== SELECTION ==
════════════════

Another example of this constant reliance on averages shows itself when the prosecutor in a DUI trial offers evidence of so-called "retrograde extrapolation", or guessing backwards. The blood-alcohol level at the time of testing is not relevant to the charge, of course, and so the state will offer evidence to show what the level was when the defendant was driving. This is commonly done by "extrapolating" backward-that is, computing the earlier blood-alcohol level by estimating how much alcohol had been eliminated or "burned off" in the period between driving and testing. But this requires two assumptions: The blood-alcohol level was declining and the rate of elimination is known. This second assumption involves the further assumption that the "burn-off" rate was .015 percent per hour (sometimes the assumed rate is .02 percent). How does the prosecution know that the defendant was eliminating (assuming he was eliminating rather than still absorbing) at that rate and not at .005 percent or .3 percent? Quite simply, the prosecution does not know: It merely assumes that the defendant was eliminating and that he eliminated at the average rate. And, of course, error in such an assumption translates into error in the extrapolation.

This ever-present "average person" in the DUI arena is not limited to chemical analysis. We even find him with the arresting officer in the field. When the officer administers the nystagmus test ("follow my finger with your eyes") as part of the battery of field sobriety tests, he operates on the assumption that the suspect is "Mr. Average."  The officer has been trained to "read" at what angle the suspect’s eyes begin jerking. If it begins before 45 degrees, the suspect fails.  And where does the magic figure of 45 come from? The average person.

Don Nichols, a pioneer among DUI defense attorneys, would point out to juries that his client is female, Chinese and deceased, despite obvious evidence to the contrary. He then explains that statistically there are more women than men in the world, more Chinese than any other nationality, and more dead human beings than living ones. Statistically, then, the average person is female, Chinese and deceased-and so, according to the prosecution, must be his client. He also asks the jury how many of them have 2.3 children-the average in the United States.

So why does the state presume facts that are clearly untrue?  Simple.  It is convenient: it makes prosecution and conviction much easier.


DUI Laws Unconstitutional (cont’d)

Saturday, August 13th, 2005

I’ve received a flood of queries concerning my previous post about the courageous Virginia judge’s ruling that the presumption of guilt in DUI cases is unconstitutional.  Perhaps the following examples, which I’ve used in past lectures, will help clear up the confusion about the presumption of innocence and the burden of proof…

Imagine the following scenarios from three separate criminal trials:

1.  Burglary.  Police find fingerprints at the scene of the crime.  The prosecution introduces evidence that they match the defendant’s fingerprints.  The judge then instructs the jury that, based entirely upon that evidence, the defendant is presumed to be guilty and that they must convict him — unless he can prove his innocence.

════════════════

Target position records:
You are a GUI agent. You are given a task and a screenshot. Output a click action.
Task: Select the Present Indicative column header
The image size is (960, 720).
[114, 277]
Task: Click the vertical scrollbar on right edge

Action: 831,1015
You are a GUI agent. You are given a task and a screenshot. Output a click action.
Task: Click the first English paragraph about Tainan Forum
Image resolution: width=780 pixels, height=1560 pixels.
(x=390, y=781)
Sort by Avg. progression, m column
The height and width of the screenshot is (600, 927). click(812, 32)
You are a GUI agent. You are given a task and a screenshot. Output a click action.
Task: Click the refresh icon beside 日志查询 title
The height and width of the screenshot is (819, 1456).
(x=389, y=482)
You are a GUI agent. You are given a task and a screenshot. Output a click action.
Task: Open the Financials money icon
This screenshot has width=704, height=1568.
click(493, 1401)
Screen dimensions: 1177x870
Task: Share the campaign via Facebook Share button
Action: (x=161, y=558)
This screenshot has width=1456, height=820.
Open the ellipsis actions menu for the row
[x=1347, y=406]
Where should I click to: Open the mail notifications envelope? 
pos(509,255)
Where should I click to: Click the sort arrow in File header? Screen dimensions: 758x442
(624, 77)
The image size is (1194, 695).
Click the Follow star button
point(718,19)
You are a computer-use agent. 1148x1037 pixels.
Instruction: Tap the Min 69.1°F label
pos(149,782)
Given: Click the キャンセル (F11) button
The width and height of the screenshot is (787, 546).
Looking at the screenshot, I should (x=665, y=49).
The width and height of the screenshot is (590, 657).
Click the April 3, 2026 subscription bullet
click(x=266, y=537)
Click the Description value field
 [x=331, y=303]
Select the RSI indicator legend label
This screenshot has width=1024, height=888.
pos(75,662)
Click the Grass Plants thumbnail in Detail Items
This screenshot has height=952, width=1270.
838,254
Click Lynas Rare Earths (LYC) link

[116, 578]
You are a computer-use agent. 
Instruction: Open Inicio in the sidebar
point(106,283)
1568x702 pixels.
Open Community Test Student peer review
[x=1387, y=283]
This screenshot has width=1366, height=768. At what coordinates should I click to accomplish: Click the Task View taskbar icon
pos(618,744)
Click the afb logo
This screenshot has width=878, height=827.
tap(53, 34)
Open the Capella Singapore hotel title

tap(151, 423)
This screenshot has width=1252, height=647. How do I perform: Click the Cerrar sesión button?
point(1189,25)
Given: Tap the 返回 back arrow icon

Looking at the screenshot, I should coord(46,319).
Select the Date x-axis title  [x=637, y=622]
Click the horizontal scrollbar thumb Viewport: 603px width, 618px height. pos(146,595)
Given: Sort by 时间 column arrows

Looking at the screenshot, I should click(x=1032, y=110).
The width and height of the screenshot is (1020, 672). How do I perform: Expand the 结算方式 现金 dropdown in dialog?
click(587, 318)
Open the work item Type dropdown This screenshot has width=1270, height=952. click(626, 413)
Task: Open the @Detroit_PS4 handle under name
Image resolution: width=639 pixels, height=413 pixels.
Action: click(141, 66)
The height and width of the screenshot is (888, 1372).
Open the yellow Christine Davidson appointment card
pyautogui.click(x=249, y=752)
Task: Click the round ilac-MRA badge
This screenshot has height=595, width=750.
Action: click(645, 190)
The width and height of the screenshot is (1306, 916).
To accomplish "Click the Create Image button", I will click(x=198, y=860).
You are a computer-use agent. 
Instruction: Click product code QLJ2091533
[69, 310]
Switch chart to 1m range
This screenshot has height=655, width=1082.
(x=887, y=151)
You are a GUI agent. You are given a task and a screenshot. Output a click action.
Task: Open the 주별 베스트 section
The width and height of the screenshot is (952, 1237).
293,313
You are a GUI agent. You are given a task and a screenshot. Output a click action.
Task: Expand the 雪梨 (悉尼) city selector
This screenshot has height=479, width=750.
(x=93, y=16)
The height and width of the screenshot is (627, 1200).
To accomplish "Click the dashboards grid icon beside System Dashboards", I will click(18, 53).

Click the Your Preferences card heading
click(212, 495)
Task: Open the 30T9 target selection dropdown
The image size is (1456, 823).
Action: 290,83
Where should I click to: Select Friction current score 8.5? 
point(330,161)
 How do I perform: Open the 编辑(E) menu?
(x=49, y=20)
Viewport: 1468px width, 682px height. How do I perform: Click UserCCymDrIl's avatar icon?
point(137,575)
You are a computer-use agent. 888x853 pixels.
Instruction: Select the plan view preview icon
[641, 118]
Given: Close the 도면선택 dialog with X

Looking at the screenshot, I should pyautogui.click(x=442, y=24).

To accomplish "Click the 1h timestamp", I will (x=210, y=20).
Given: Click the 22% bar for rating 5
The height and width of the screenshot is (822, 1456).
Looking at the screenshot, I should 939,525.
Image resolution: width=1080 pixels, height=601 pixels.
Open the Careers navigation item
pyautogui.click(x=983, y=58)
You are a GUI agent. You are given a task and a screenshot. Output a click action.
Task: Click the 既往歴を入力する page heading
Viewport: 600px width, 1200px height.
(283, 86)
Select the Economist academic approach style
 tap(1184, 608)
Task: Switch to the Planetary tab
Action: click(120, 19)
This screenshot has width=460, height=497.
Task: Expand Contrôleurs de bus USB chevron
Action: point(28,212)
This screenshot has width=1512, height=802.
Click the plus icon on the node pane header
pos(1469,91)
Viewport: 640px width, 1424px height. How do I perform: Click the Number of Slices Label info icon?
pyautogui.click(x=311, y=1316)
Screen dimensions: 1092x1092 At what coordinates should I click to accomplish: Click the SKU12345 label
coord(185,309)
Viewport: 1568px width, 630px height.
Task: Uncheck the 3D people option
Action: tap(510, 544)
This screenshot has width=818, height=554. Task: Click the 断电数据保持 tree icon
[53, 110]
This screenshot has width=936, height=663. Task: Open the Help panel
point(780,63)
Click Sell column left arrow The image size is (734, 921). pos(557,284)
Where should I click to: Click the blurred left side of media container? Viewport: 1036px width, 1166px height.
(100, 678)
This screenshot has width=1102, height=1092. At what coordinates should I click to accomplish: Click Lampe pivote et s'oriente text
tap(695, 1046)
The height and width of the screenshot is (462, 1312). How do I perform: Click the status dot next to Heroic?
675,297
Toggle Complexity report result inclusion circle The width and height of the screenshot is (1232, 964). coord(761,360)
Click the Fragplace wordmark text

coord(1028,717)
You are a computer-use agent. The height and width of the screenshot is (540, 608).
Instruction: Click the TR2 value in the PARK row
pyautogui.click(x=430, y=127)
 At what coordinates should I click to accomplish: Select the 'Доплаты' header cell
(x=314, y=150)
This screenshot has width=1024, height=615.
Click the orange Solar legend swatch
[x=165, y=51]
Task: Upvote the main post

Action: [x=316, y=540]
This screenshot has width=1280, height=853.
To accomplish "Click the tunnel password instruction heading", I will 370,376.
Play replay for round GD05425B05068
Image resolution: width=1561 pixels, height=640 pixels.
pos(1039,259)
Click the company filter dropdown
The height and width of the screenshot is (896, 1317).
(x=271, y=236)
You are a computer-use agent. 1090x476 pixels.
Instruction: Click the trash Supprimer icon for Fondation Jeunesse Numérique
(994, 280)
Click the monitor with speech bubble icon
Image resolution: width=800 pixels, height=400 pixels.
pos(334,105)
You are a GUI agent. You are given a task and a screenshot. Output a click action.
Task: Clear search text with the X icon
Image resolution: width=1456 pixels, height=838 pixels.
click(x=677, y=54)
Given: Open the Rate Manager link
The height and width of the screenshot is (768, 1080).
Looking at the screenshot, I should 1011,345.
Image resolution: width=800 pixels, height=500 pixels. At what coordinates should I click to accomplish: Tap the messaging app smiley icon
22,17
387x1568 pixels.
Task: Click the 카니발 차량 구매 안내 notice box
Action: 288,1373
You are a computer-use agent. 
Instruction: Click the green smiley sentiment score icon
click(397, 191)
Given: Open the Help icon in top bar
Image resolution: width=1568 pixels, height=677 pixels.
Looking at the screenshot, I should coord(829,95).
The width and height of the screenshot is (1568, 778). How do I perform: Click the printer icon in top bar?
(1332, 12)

════════════════

== INSTRUCTIONS TO FOLLOW ==
Which alcohol elimination rates does the DUI text above mention?

== THE COMPLETED TASK ==
- .015 percent per hour
- .02 percent
- .005 percent
- .3 percent